:: Exercise passage ::
Adrian Poruciuc, Ph.D., is an Indo-European specialist for the Romanian Institute of Thracian Studies in Bucharest, and is Professor of Germanic Studies at Catedra de Engleza, Universitatea “Al. I. Cuza” in Iasi, Romania. As a Fulbright visiting scholar (1990-1992), he taught and did research (Indo-European and Balkan Studies) in association with the Department of Linguistics, University of Chicago. His publications include Archaeolinguistica: Trei studii interdisciplinare (1994); Confluente si etimologii (1998); A History of Medieval English (1999); “Lexical Relics (Rom. teafar, Germ. Zauber, Engl. tiver): A Reminder of Prehistoric Red-Dye Rituals” (The Mankind Quarterly, Vol. XXX, No. 3, 1990); “Problems and Patterns of the Southeast European Ethno- and Glottogenesis, ca. 6500 BC – AD 1500” (The Mankind Quarterly, Vol. XXXIII, No. 1, 1992); “On Indo-European and Egyptoid (Fertile-Crescent) Correspondents of Thracian -poris” (Thraco-Dacica, Tome XX, Nos. 1-2, 1999); “The Shape of Sacredness: From Prehistoric Temples to Neo-Byzantine Churches” (ReVision, vol. 23, no. 1, 2000); among other works.

Vivienne Rogis is a dancer with Mirramu Dance Company, Canberra, Australia.

Virginia Beane Rutter, M.A. is a Jungian Analyst practicing in Mill Valley, California and is on the teaching faculty of the C.G. Jung Institute of San Francisco. She holds Masters degrees in Art History and in Counseling Psychology and received her analytic training in Zurich and San Francisco. Virginia Beane Rutter lectures widely on the archetype of initiation in feminine psychotherapy and is the author of Woman Changing Woman: Feminine Psychology Re-Conceived Through Myth and Experience (1993); Celebrating Girls: Nurturing and Empowering Our Daughters (1996); and Celebrating Young Women: The Mother-Daughter Relationship in the Teenage Years.

Lydia Ruyle, M.A. is an artist/scholar on the visual arts faculty of the University of Northern Colorado in Greeley, Colorado. She has a Bachelor of Arts degree from the University of Colorado at Boulder, a Master of Arts from UNC and has studied in Italy, France, Spain, and Indonesia. She works regularly at Santa Reparata Graphic Arts Center in Florence, Italy and Columbia College Center for Book and Paper in Chicago. Her research into sacred images of women has taken her around the globe. She exhibits her art and does workshops internationally. Her distinctive Goddess banners are hung at conferences and gatherings throughout the world. Visit website.

:: Questions ::
- A) Answer these questions from the contributor biographies.
(i) During which years was Adrian Poruciuc a Fulbright visiting scholar?
(ii) In which town does Virginia Beane Rutter practice as a Jungian Analyst?
(iii) At which center in Florence does Lydia Ruyle work regularly?
- B) Extend the contributor biographies past their last line, keeping the same style.

:: Data excerpts ::
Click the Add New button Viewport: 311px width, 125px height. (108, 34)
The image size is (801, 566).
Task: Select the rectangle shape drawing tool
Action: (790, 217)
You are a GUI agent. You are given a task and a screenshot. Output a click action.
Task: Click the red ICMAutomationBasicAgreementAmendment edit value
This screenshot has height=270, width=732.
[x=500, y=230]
--
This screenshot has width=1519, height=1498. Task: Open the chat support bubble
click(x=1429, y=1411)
---
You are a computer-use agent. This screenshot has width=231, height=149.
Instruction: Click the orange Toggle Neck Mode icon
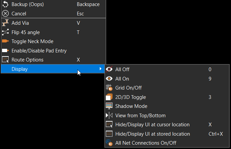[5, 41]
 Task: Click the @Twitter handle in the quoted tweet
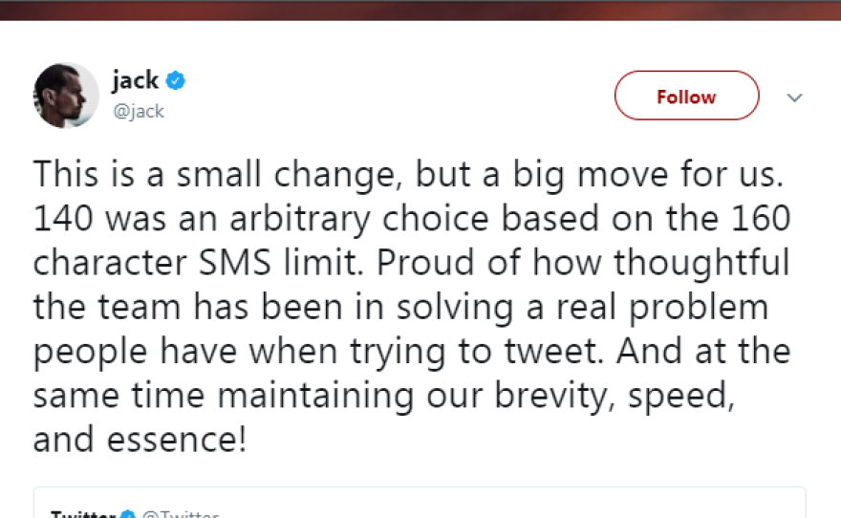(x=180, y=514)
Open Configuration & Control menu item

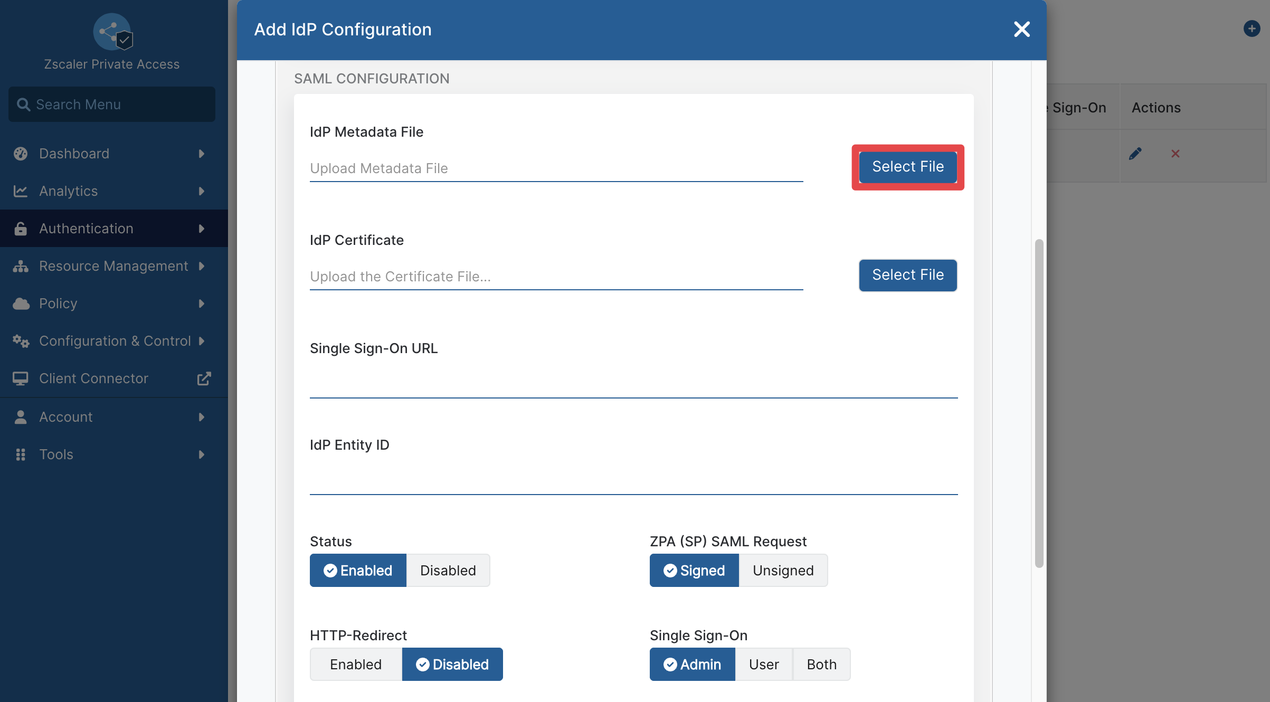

:: Answers by task ::
- A)
(i) 1990-1992
(ii) Mill Valley, California
(iii) Santa Reparata Graphic Arts Center

- B)
William Ryan, Ph.D. is a Doherty Senior Scholar at the Lamont-Doherty Earth Observatory of Columbia University where he received his doctorate in 1971. His principle areas of research include mapping and imaging the ocean floor, study of paleoclimate, the history of the earth at its oceans, and investigations of inland seas, estuaries and rivers. Dr. Ryan is co-author (with Walter Pitman) of Noah’s Flood: The New Scientific Discoveries About the Event that Changed History (1998). Visit website.

Giulia Battiti Sorlini M.A. is an Italian archaeologist who studied Maturita’ Classica at Collegio Reale delle Fanciulle in Milano. She has earned BA degrees in history at Marist College and Anthropology at Vassar College, both in Poughkeepsie, NY; and an MA in Mediterranean Archaeology at SUNY Albany, NY. Guilia has participated in archaeological excavations in Egypt, Malta, Yugoslavia, ancient Etruria, Calabria and Jordan. Her research represents a range of periods from proto-dynastic Egypt through the times of Medieval Crusaders as well as investigations on ancient Mediterranean religions.

Nanos Valaoritis is Professor Emeritus, San Francisco State University, where he taught comparative literature and creative writing between 1968 and 1995. He is considered one of Greece’s most distinguished contemporary writers, and was twice awarded the Greek National Poetry Prize. He studied law, literature and languages at universities in Athens, London and Paris and has been widely published as a poet, novelist and playwright since 1939. Literary work by Nanos Valaoritis frequently appears in Greek, French and English publications. In 1996 he received the National Poetry Association Award and in 2004 he received the prestigious Poetry Prize by the Athens Academy of Letters and the Gold Medal of Honour by the President of the Republic of Greece.